INHIBITION BY 5-HT OF FORSKOLIN-INDUCED CAMP FORMATION IN THE RENAL OPOSSUM EPITHELIAL-CELL LINE OK - MEDIATION OF A 5-HT1B LIKE RECEPTOR AND ANTAGONISM BY METHIOTHEPIN

The functional activity of various 5-HT receptor agonists, including 5-CT, sumatriptan, CP 93, 129 and 1-naphtylpiperazine, and of drugs known to bind with high affinity to 5-HT1B (pindolol, propranolol, cyanopindolol, SDZ 21,009 and isamoltane) or 5-HT1D binding sites (yohimbine and rauwolscine) was measured at 5-HT receptors that are negatively coupled to adenylate cyclase in cultures of the renal epithelial cell line OK. 5-HT receptor-mediated inhibition of adenylate cyclase was studied by measuring inhibition of cAMP formation, induced by 100 mu M forskolin. Besides 5-HT, various other compounds with affinity for 5-HT receptors behaved as agonists with the following rank order of potency: RU 24,969 > 5-CT > dihydroergotamine = 5-HT > CP 93,129 > d-LSD > 1-naphtylpiperazine > sumatriptan > TFMPP = mCPP > CGS 12066B = metergoline > methysergide. The beta-adrenergic receptor blockers cyanopindolol, SDZ 21,009 (-)-pindolol and (-)-propranolol, and the alpha(2)-adrenergic blockers yohimbine and rauwolscine yielded agonist.

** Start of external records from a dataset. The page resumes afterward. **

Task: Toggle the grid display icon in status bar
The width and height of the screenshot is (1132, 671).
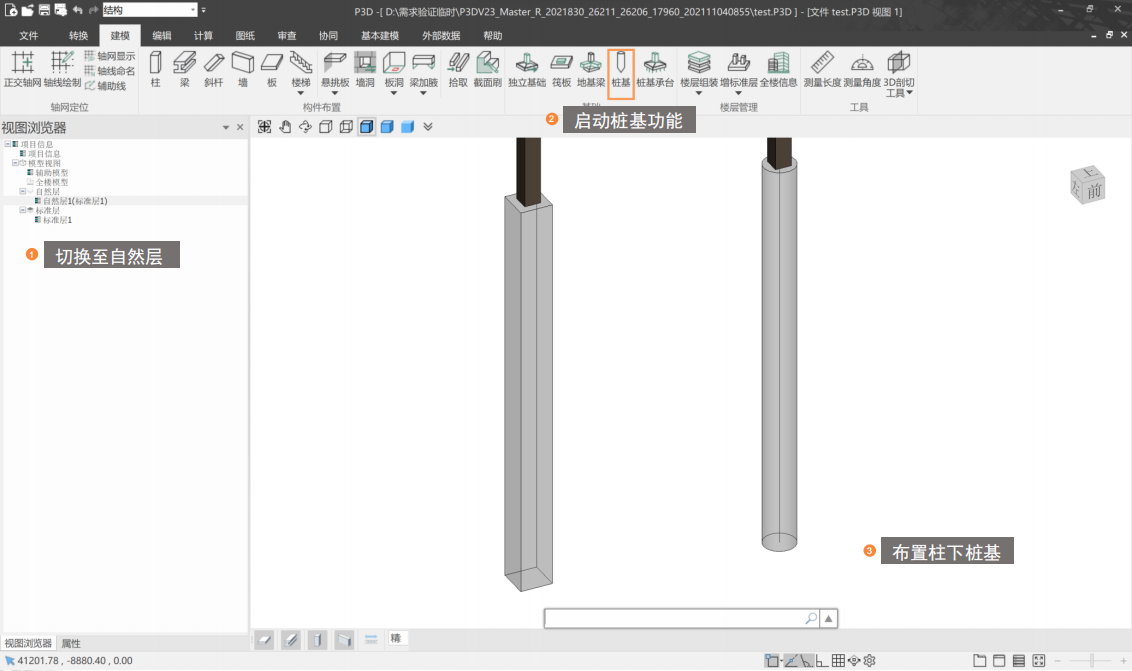Action: point(838,661)
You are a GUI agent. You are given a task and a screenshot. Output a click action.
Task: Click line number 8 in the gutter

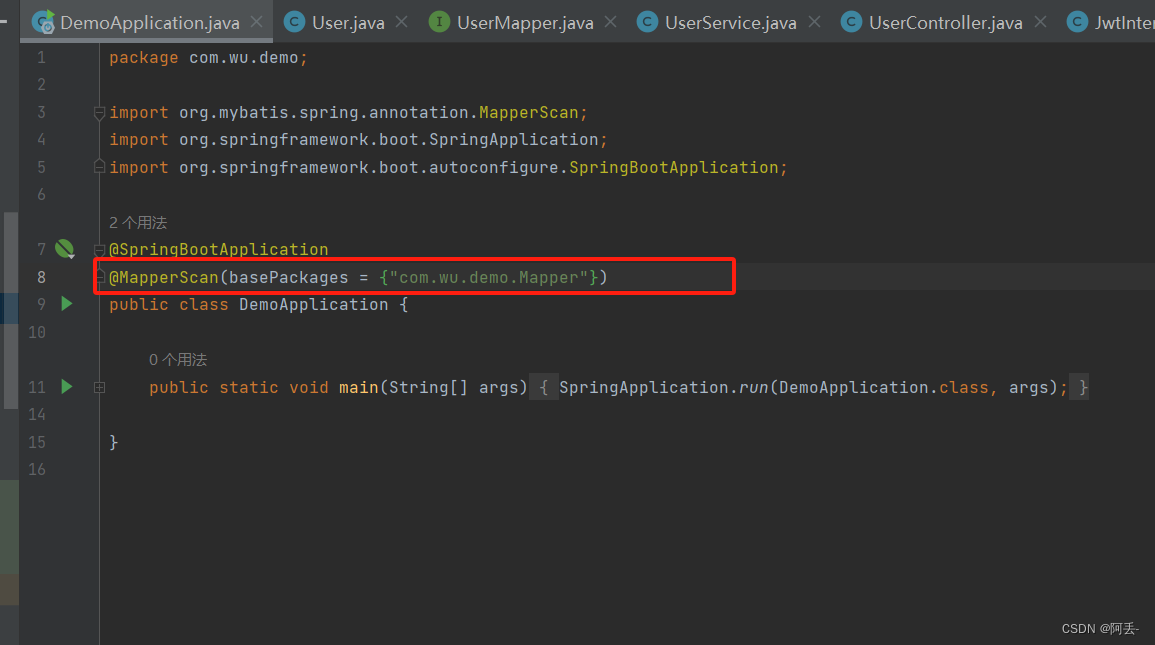tap(40, 277)
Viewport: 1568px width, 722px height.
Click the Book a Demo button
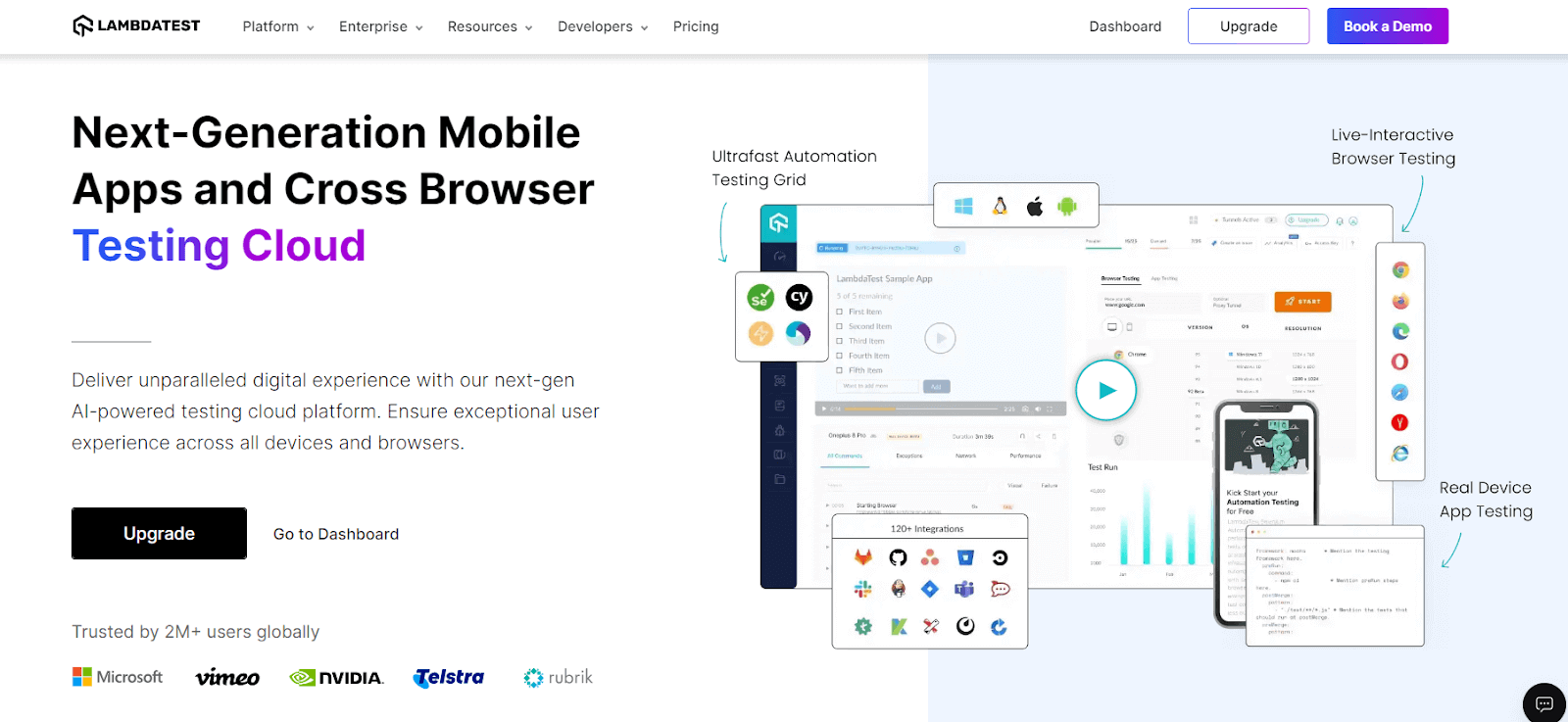[1387, 26]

Methiothepin was the only compound that antagonised the OK cell 5-HT receptor has properties consistent with a 5-HT1B receptor, although differences are apparent with regard to potencies of some compounds. Methiothepin is probably the only effective antagonist at 5-HT1B receptor sites, whereas the described putative 5-HT1B receptor antagonists have to be considered as partial agonists, yielding agonist or antagonist activity depending on the system that is studied.